[QUESTIONS ON THE MATERIAL]:
1. Answer these questions about the post on pregnancy and grief:
(a) What do the writer's in-laws call the writer?
(b) What did the writer and Lar post on Facebook over the weekend?
(c) What do the two aunts who emailed the writer have in common?
2. Repeat word for word the part of the post on pregnancy and grief between "I even found" and "could have imagined.", inclusive.

[EXTRACT]:

BEGIN

Friday, October 2, 2009

Present and Absent: Fears and Felicitations

One of my biggest fears has been to tell people about my pregnancy. I guess because my mom isn't here and my dad seems to care less I figured why would other people be interested. I mean, my mom and dad are the ones who are supposed to be the most excited besides me. If I can't/don't have their enthusiasm why would or should anyone else care?

These thoughts are unfounded. My in-laws, all of them (mom, dad, sister, brother) couldn't be more excited. Yet for some reason, I still feel a huge void. In my convoluted brain I turned their interest into the thought - Oh, they are happy because their son/brother is having a baby and not because we are. Nothing could be further from the truth. Logically, I know that.

My in-laws could not be more amazing or loving. They call me their NBD (non-biological daughter). My mother-in-law and I talk almost every day. We are very close. Yet something is making it hard for me to accept their love. In fact, I find myself snapping at my mother-in-law for no good reason.

The reason isn't good, but it is clear. I get irritated with the love because it is not coming from MY mom. Unfortunately, I am putting up a wall because I am grieving for my mom. Being pregnant, so may things seem to evoke the thought of her. The more I miss her, the less I want help from others.

I even found it difficult to tell my extended family. Weekly, my mother-in-law would ask if I told my aunt. I would get so irked at the question because I had no intention of telling her. All I could think about was - Why would she care?

Guess what?

She did care!

Everyone has cared. They care more than I ever could have imagined.

My aunt sent me multiple emails about how she is still smiling from the news. My other aunt wrote me a long email congratulating us. Later in the hour I got another email from her about going through this without a mom. It was the most touching email I have ever received. Both of these aunts in particular lost their mom at a young age. If anyone understands what I am going through it is them.

The great response from my aunts made me feel so loved and less fearful. Over the weekend, Lar and I decided to post our due date on Facebook. I could not believe how many well wishes we got from the news. People I haven't spoken to in years were more excited than my dad was. People do care! It seems so dumb that I am excited by comments on Facebook, but it really did make me feel more loved and excited about this process.

The journey has been psychologically and emotionally life changing. Being pregnant is a constant reminder of my mom's presence and absence. I used to think about her on special occasions or at random moments. Now I think of her everyday. Little things bring her to mind.
  • Did she have food aversions?
  • Did she have gas?
  • What would she say to my dad about the way he is acting?
  • What would she say to me?
  • What advice would she have about the pregnancy?
  • When Larry works late nights would she have come over to hang out with me?
  • Would she have been the one to go with me to the doctor when I fell?
Never have I been more aware of my mom. Never has she felt so far away.

I am using this time to listen and grow. To be vulnerable and strong. To accept love and give love.

END

[INFORMATION SUPPLIED]:
BEGIN

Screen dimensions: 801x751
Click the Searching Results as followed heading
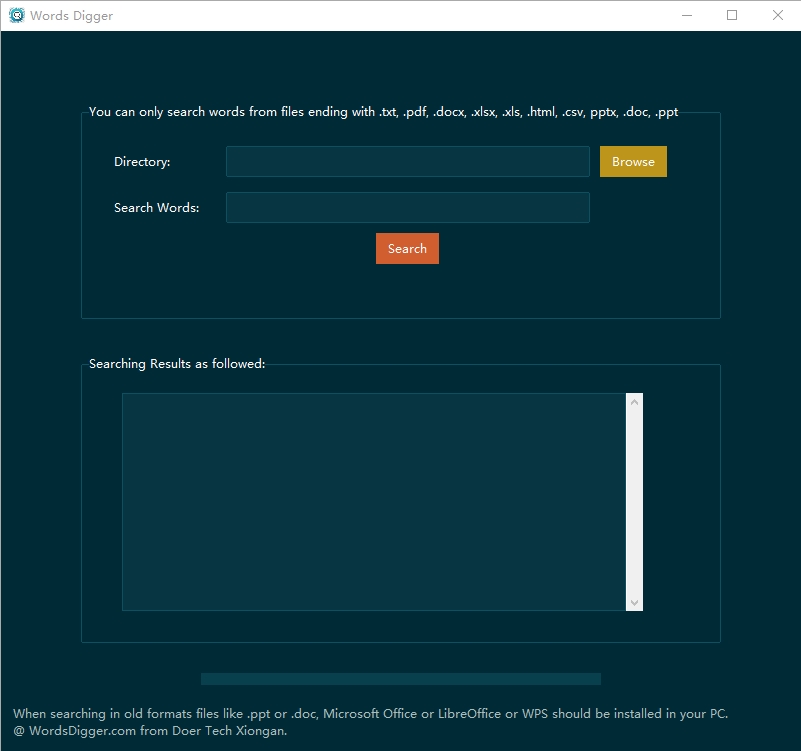pos(177,364)
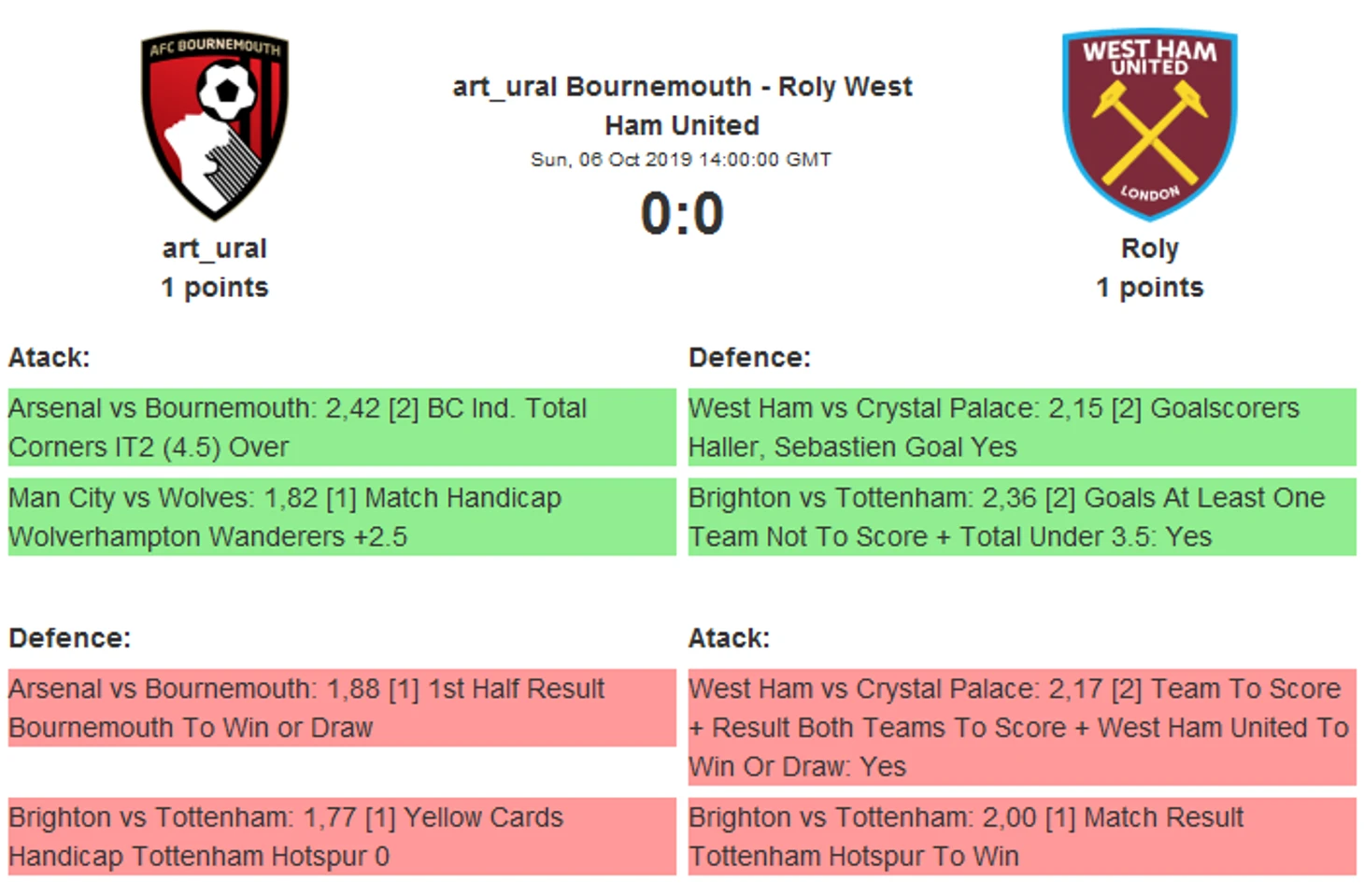This screenshot has height=896, width=1364.
Task: Select Tottenham Hotspur To Win Match Result row
Action: click(x=1021, y=837)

END

[TASK-BY-TASK RESULTS]:
1.
(a) Their NBD (non-biological daughter).
(b) Their due date.
(c) Both lost their mom at a young age.

2.
I even found it difficult to tell my extended family. Weekly, my mother-in-law would ask if I told my aunt. I would get so irked at the question because I had no intention of telling her. All I could think about was - Why would she care?

Guess what?

She did care!

Everyone has cared. They care more than I ever could have imagined.